*WRITTEN TASK 1*:
For each statement, say whether it agrees with the excerpt about the pipeline safety job. Answer yes or no and quote the deciding words. (a) The narrator gave more than one hundred presentations in the first year. (b) The narrator started smoking while in this job. (c) The sister's old job was in Roma.
*WRITTEN TASK 2*:
Retype the part of the excerpt about the pipeline safety job between "Me, describing in" and "Yes, in Queensland.", inclusive.

*PAGE EXTRACT*:
⁂

Around the same time, I met my then-boyfriend's brother's girlfriend's sister (still with me?) who worked for a client of my new employer.  The boyfriend's-brother's-girlfriend's-sister had been transferred to a job in a little town called Roma in Queensland.  She recommended me for her old job in Adelaide, which I got.

I loved it, loved my job for the first time probably ever.  Part of the job was giving safety presentations.  I think the goal was 50 presentations.  In my first year I gave over one hundred presentations, all over the state.  Turns out, I love public speaking!

Me, describing in lavish detail how gas pipelines can explode and destroy everything in the vicinity.

Heading north on another pipeline safety trip, looking towards the Flinders Ranges I think

I was earning good money, feeling motivated and positive.  I quit smoking.  I got really dissatisfied with my personal life which in comparison seemed like the same old depressing hamster wheel.

Anyway, after not long at all, my boyfriend's-brother's-girlfriend's-sister was leaving her job in Queensland.  Once again, the role she was vacating was suggested as the logical next step for me.  Once again, I got the job.  Yes, in Queensland.

⁂

*DATASET EXCERPT*:
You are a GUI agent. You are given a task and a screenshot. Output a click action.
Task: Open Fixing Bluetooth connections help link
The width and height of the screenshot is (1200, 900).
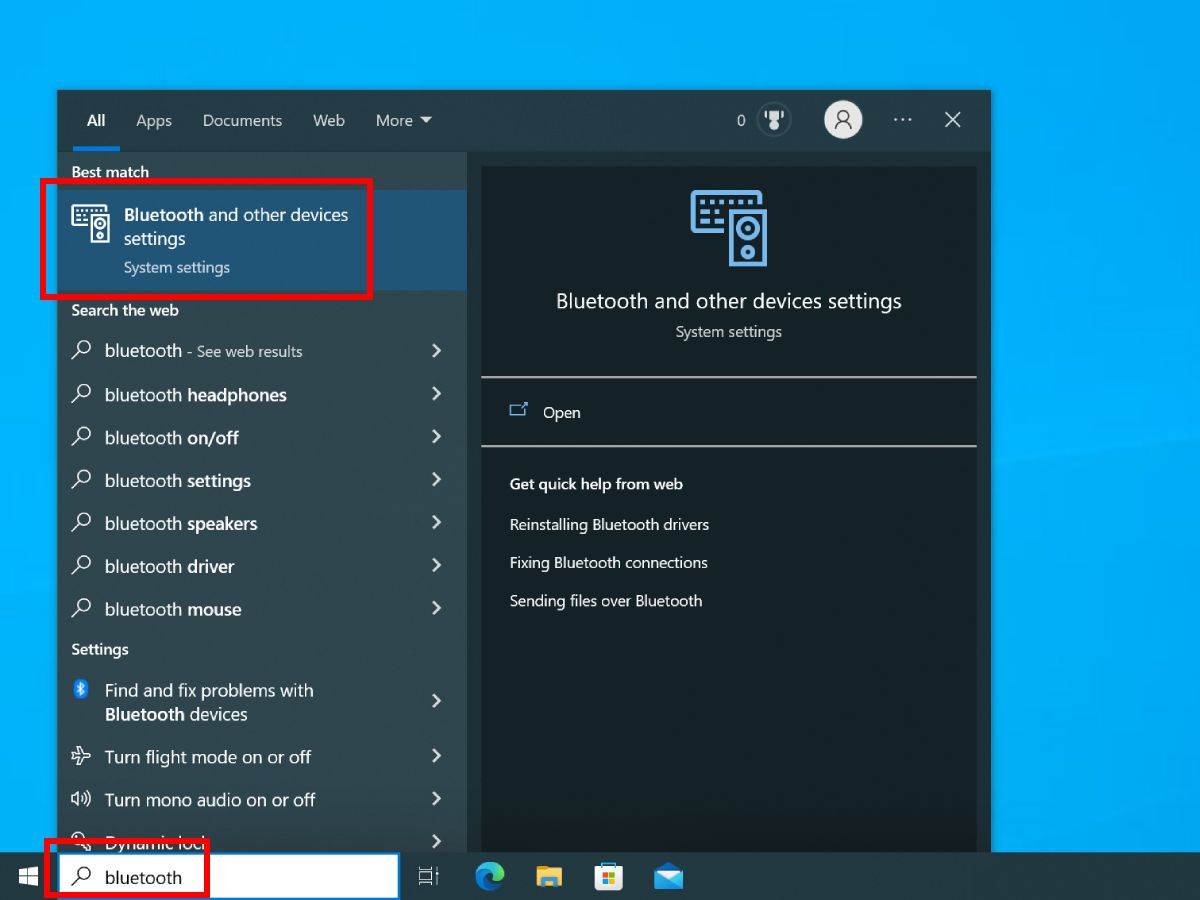pos(608,562)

⁂

*EXERCISE RESULT 1*:
(a) Yes: "In my first year I gave over one hundred presentations, all over the state."
(b) No: "I quit smoking."
(c) No: "She recommended me for her old job in Adelaide, which I got."

*EXERCISE RESULT 2*:
Me, describing in lavish detail how gas pipelines can explode and destroy everything in the vicinity.

Heading north on another pipeline safety trip, looking towards the Flinders Ranges I think

I was earning good money, feeling motivated and positive.  I quit smoking.  I got really dissatisfied with my personal life which in comparison seemed like the same old depressing hamster wheel.

Anyway, after not long at all, my boyfriend's-brother's-girlfriend's-sister was leaving her job in Queensland.  Once again, the role she was vacating was suggested as the logical next step for me.  Once again, I got the job.  Yes, in Queensland.